Étienne Perrot. — L’œuvre écrite de Jung est immense. Elle s’étale sur plus de cinquante ans. Son auteur la donne comme le sous-produit d’une évolution intérieure. C’est dire qu’on peut la prendre à tous les niveaux, à tous les stades d’une quête. Alors, chacun y puise à son gré ce qui lui convient. C’est le sort de toutes les grandes œuvres. Regardez Platon… La comparaison est de Jung lui-même. A un Américain qui avait écrit sur lui avec une information insuffisante, il dit : « Si quelqu’un veut écrire sur M. Platon, il faudra qu’il commence par lire toutes ses œuvres, et pas seulement la première moitié. » Malheureusement beaucoup s’accommodent très bien de cette première moitié et se sentent mal à l’aise dans la seconde, celle du Jung alchimique. Ils ne paraissent pas se rendre compte que c’est précisément ce Jung, révélé à lui-même par l’alchimie, qui est le guide réclamé par la jeunesse de l’ère atomique. Celle-ci, comme nous le disions en commençant, aspire de tout son être à une transmutation intérieure susceptible de faire contrepoids à celle opérée par les physiciens. Les prudences d’expression de Jung s’expliquent par son milieu et son époque. Jamais il n’a voulu se départir de son rôle de savant. Sa vie a été une longue et douloureuse lutte avec l’ange, je veux dire le prophète en lui qui, à chaque instant, perçait sous le psychiatre. Seulement, nous ne sommes plus en 1930. Les événements vont vite. L’attente se fait de plus en plus aiguë et l’ouverture de plus en plus grande. Le succès obtenu par cet extraordinaire ouvrage, Dialogues avec l’Ange, de Gîta Mallasz, publié chez Aubier, grâce à Claude Mettra, est aussi un des « signes des temps » dont vous parlez. Le moment est venu de tenir ouvertement le langage de la transmutation « divine ». Et puisque j’évoquais Platon, il s’agit de faire pour Jung ce que Plotin a fait pour lui : non le commenter et l’analyser, mais le continuer, en extraire tout l’or dont il est gros, et crier sur les toits ce qu’il confiait dans le creux de l’oreille et qui est maintenant prêt à être reçu par l’« esprit de l’époque » : l’avènement de l’ « homme divin », qui est l’homme du Verseau. » - Extrait de : " Un continuateur de Jung alchimiste: Étienne Perrot. Entretien avec Jean Biès" - http://www.revue3emillenaire.com/blog/un-continuateur-de-jung-alchimiste-etienne-perrot-entretien-avec-jean-bies/

Jean Bissur a dit…

Bonjour Amezeg (?),

Merci pour ton passage et témoignage..."la restauration en l'homme de sa dimension divine", voici quelques mots qui résonnent fort à mes oreilles.
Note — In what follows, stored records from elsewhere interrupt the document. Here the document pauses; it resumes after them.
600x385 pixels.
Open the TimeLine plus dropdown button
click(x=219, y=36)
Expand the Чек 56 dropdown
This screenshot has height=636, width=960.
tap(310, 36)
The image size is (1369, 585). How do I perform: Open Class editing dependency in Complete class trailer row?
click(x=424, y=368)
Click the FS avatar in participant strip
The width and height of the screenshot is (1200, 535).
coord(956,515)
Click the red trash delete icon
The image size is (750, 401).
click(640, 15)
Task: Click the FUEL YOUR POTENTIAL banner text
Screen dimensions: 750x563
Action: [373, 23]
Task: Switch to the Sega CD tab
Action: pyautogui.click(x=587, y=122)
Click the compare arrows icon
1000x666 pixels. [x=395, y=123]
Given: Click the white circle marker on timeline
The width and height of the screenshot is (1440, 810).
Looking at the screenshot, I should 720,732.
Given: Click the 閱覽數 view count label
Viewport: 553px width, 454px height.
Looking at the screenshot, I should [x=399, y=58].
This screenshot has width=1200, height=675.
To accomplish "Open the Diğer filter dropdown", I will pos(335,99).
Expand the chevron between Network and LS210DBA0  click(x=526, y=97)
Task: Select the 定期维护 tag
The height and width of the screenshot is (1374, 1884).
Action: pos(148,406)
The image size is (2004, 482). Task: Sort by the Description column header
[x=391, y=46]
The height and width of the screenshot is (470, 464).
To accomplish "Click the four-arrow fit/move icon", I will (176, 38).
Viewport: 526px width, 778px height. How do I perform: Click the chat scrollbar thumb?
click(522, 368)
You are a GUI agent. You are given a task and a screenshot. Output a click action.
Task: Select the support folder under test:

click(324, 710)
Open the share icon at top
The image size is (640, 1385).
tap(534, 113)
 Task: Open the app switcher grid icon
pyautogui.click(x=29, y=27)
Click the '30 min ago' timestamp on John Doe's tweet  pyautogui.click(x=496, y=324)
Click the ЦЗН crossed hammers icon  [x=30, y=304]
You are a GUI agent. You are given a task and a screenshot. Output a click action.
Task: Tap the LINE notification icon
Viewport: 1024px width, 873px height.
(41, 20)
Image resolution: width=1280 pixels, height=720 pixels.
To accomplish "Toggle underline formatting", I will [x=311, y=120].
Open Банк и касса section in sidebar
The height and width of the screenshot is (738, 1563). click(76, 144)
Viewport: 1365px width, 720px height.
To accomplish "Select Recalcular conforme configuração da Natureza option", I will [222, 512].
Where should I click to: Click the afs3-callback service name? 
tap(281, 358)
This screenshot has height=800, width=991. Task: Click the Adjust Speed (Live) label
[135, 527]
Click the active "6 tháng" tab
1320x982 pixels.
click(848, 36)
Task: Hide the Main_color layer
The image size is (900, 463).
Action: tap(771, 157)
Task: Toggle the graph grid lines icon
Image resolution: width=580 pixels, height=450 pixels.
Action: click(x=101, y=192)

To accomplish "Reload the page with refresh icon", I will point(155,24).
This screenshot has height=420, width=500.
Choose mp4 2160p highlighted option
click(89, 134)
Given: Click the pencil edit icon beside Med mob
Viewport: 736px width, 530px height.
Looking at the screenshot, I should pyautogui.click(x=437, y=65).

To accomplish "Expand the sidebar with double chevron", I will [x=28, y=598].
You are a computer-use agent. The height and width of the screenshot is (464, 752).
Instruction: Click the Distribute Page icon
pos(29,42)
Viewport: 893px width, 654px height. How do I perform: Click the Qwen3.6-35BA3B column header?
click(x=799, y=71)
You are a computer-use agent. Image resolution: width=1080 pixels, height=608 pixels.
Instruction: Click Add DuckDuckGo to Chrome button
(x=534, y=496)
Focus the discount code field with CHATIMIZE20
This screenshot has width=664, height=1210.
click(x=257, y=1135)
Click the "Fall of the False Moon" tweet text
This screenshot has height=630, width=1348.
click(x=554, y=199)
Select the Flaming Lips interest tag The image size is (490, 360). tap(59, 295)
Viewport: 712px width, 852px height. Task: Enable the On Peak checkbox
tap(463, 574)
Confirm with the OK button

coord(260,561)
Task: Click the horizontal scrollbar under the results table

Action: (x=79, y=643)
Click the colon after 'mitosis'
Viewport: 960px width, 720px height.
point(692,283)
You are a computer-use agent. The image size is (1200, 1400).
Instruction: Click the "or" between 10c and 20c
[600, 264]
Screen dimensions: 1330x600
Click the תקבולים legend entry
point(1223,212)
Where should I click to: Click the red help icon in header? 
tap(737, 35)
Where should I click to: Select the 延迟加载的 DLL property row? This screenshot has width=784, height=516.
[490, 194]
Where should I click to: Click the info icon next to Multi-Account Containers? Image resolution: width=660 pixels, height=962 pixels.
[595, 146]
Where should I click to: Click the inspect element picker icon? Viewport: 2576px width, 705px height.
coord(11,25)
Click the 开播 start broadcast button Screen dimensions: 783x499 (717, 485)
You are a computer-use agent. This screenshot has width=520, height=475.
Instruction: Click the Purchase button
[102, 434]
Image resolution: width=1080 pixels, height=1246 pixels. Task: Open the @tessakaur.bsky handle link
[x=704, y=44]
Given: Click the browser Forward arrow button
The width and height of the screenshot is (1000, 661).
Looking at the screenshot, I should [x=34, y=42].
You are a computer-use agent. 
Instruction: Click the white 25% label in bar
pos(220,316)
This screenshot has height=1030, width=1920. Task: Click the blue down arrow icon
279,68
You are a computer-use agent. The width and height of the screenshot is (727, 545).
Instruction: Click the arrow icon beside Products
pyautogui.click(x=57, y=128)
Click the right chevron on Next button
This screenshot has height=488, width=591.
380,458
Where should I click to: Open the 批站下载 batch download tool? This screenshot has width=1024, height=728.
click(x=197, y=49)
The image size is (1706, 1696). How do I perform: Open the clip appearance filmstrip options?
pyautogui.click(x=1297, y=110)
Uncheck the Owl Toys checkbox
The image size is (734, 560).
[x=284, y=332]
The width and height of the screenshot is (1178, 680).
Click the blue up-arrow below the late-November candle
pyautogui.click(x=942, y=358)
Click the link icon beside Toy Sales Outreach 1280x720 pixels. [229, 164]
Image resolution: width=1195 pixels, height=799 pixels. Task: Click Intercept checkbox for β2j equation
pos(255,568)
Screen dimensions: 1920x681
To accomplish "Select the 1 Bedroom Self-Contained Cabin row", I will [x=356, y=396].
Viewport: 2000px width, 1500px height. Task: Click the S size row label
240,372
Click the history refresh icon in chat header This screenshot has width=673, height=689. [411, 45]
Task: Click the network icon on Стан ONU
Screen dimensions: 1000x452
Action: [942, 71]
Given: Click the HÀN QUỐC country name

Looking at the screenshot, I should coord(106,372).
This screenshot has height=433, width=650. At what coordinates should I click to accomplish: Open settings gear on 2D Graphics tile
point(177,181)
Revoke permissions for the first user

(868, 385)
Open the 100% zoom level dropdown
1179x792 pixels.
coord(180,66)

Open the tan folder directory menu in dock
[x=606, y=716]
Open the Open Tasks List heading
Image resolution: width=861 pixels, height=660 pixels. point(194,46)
Il existe tellement de lectures de son oeuvre...je crois qu'il aurait apprécié celle qui sollicite toutes les "strates" de l'être, car je pense que c'est ainsi qu'il écrivait.

Amicalement,
Jean

Anonyme a dit…

Oui, Jean, tu as deviné juste. ;-) C’est bien moi qui ai posté ce commentaire et oublié de le préciser.

Amicalement,
Amezeg

Michelle a dit…

Bonjour Jean,
J'ai acheté ce livre l'été dernier, sans avoir lu ton article, et spontanément, sans me rendre compte qu'il s'agissait du jeune Jung. J'ai donc été un peu déçue par le contenu, m'attendant à toute autre chose. Par contre, ce que j'ai aimé, c'est de pouvoir ressentir Jung à cet âge, si fougueux bien que très sérieux. Un peu comme si, connaissant un homme dans la force de l'âge, je tombais par hasard sur une photo de lui à 20 ans. Découverte somme toute agréable, après être revenue de ma surprise!

Merci pour l'article, amicalement,

Michelle

Jean Bissur a dit…

Bonsoir Michelle;

Oui la fougue de la jeunesse...mais aussi beaucoup de maladresse et suffisance, je ne l'ai pas souligné mais cela se sent.